Copy out once more, exactly, the line with "[button] (401, 34)" and all the lines after it, up to the last line of the data.

#### Stored data:
++++

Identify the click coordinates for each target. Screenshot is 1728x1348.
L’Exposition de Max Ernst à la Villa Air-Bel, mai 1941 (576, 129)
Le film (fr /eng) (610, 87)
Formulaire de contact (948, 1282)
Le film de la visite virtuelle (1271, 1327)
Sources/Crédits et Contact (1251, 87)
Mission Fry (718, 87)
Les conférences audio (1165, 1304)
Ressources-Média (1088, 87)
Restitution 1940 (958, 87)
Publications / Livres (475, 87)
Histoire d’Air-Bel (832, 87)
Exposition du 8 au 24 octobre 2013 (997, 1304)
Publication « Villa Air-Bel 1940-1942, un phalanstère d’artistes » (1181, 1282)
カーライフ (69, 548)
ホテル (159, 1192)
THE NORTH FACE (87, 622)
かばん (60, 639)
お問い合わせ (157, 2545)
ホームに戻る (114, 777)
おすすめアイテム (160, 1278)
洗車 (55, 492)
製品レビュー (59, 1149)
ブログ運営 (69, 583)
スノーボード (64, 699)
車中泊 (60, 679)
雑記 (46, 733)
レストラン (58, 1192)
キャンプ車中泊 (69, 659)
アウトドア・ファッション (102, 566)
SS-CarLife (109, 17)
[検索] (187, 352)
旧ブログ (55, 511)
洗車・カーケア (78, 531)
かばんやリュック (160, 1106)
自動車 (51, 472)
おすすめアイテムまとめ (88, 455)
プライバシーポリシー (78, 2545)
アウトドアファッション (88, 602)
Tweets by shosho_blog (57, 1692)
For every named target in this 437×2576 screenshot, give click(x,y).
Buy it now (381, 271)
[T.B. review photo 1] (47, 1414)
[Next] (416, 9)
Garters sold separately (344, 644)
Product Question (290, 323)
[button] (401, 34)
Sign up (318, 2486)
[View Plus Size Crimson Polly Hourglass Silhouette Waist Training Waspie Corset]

++++

#### Problem solution:
[button] (401, 34)
Sign up (318, 2486)
[View Plus Size Crimson Polly Hourglass Silhouette Waist Training Waspie Corset]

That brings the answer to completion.